Stored records:
....

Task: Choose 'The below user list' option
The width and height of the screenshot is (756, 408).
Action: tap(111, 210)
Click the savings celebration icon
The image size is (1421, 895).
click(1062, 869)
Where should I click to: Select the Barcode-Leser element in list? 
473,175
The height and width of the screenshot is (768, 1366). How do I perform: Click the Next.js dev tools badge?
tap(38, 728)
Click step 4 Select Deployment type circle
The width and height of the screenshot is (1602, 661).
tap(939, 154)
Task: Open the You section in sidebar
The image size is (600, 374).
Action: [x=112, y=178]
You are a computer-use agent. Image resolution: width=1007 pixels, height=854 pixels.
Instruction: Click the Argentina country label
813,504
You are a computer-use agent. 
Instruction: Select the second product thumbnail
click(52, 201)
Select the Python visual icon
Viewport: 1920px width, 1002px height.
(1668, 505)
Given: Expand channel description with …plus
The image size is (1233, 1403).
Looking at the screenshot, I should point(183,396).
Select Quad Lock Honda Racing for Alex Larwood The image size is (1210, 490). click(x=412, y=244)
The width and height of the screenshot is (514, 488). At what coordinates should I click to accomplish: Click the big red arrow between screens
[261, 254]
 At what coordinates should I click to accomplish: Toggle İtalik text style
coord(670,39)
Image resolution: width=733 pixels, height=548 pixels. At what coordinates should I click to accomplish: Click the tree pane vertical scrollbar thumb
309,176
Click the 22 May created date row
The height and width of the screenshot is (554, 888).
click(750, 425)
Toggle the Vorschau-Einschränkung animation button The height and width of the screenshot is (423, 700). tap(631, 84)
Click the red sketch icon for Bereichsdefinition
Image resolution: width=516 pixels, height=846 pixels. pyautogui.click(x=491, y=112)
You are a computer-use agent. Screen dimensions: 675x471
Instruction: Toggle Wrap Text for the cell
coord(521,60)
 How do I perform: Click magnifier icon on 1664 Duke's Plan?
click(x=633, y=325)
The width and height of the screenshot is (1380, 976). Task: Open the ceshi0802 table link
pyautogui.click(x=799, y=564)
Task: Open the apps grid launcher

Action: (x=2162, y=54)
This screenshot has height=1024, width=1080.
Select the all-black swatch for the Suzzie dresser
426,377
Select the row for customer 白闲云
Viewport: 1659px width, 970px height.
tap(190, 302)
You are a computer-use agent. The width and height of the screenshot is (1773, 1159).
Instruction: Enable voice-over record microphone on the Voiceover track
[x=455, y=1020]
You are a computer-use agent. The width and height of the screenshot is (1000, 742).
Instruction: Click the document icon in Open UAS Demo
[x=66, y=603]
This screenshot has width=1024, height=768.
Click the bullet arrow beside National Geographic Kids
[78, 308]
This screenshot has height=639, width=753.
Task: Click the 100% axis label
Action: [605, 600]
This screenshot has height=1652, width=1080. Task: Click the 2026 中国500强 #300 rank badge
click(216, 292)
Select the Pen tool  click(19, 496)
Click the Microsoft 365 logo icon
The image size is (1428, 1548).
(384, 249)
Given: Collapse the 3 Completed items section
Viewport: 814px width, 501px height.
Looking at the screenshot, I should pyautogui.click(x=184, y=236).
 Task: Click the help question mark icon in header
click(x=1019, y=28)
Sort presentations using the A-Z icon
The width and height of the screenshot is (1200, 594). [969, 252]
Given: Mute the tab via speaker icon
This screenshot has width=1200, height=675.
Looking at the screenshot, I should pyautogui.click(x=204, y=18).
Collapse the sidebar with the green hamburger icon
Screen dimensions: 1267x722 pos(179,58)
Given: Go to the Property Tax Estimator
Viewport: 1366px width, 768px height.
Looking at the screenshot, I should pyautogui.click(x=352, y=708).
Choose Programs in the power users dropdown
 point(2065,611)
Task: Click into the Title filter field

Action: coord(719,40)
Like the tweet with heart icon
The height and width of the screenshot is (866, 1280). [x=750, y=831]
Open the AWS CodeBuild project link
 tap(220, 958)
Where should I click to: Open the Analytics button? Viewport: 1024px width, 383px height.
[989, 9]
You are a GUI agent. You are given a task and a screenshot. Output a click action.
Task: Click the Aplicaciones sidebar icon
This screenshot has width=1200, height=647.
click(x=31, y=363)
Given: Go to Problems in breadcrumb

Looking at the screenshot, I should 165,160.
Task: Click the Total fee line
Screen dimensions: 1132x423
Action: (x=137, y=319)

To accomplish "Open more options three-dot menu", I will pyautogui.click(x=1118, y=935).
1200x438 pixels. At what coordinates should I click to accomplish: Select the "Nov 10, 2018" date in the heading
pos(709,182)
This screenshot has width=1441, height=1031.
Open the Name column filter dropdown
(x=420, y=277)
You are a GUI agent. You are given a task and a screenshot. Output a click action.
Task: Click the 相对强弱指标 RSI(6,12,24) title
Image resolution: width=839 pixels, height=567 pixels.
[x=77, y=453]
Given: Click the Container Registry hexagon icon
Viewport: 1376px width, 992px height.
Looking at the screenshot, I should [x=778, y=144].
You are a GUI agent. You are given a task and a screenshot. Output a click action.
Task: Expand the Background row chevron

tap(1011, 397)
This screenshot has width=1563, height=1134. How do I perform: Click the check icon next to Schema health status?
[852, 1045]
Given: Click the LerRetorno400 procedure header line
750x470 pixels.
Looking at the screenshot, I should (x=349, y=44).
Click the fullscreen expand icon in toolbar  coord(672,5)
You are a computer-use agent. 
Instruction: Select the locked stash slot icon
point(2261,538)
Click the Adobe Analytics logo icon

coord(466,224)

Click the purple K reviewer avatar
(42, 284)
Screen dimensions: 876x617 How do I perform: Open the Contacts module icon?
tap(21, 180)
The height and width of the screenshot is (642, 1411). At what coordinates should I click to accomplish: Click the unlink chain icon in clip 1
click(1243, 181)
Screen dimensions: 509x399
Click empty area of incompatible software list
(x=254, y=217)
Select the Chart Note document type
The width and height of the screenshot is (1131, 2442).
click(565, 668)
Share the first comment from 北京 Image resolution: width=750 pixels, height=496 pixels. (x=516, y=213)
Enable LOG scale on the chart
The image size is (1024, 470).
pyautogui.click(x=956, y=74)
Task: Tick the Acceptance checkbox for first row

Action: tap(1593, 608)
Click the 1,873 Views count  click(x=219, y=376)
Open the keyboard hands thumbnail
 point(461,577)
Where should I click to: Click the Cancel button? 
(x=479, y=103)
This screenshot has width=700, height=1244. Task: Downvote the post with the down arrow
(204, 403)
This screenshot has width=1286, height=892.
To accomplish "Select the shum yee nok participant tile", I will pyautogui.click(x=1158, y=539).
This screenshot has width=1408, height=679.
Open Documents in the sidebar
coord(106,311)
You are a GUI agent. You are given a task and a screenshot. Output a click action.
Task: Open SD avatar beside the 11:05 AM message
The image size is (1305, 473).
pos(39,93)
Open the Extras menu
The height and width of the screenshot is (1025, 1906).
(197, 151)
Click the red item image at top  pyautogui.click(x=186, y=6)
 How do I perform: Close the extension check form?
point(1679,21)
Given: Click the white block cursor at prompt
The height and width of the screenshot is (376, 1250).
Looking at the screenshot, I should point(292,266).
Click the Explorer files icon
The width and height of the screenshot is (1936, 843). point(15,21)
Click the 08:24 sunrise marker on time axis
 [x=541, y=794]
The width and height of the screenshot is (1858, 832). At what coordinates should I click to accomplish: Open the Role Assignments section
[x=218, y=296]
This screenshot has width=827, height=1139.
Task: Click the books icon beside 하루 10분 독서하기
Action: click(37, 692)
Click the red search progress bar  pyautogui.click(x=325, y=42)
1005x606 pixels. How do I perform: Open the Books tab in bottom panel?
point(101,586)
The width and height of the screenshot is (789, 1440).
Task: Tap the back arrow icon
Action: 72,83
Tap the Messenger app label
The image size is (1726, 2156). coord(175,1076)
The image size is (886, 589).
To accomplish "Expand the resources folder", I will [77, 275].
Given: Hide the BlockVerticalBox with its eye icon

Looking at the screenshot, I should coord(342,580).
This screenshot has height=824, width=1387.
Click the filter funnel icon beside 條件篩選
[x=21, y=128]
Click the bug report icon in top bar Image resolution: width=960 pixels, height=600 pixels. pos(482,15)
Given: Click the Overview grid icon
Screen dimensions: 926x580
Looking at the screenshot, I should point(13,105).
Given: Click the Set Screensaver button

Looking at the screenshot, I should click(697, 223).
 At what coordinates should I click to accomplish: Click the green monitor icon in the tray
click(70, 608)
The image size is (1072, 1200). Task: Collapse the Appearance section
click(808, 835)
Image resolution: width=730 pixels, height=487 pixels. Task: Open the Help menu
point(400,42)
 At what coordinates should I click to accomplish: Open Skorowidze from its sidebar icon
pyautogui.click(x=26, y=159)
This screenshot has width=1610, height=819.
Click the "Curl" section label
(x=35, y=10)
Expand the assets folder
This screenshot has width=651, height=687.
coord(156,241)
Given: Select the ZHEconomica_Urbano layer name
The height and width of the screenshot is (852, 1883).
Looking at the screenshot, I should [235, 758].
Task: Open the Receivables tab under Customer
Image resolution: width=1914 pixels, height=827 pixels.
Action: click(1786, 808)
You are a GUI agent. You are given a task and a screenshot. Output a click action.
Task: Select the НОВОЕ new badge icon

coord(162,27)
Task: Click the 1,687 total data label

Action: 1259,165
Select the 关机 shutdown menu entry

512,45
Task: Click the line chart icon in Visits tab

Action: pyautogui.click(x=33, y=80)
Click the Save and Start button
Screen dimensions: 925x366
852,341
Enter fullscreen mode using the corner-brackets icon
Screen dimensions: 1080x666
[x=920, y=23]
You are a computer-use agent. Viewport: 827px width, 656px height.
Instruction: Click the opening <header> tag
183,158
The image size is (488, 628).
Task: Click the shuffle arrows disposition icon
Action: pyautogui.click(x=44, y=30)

....

- **What the task asks**
Take the entries above and copy out all lines with the string "will".

- **Result of the task**
To accomplish "Open more options three-dot menu", I will pyautogui.click(x=1118, y=935).
To accomplish "Select the shum yee nok participant tile", I will pyautogui.click(x=1158, y=539).
To accomplish "Expand the resources folder", I will [77, 275].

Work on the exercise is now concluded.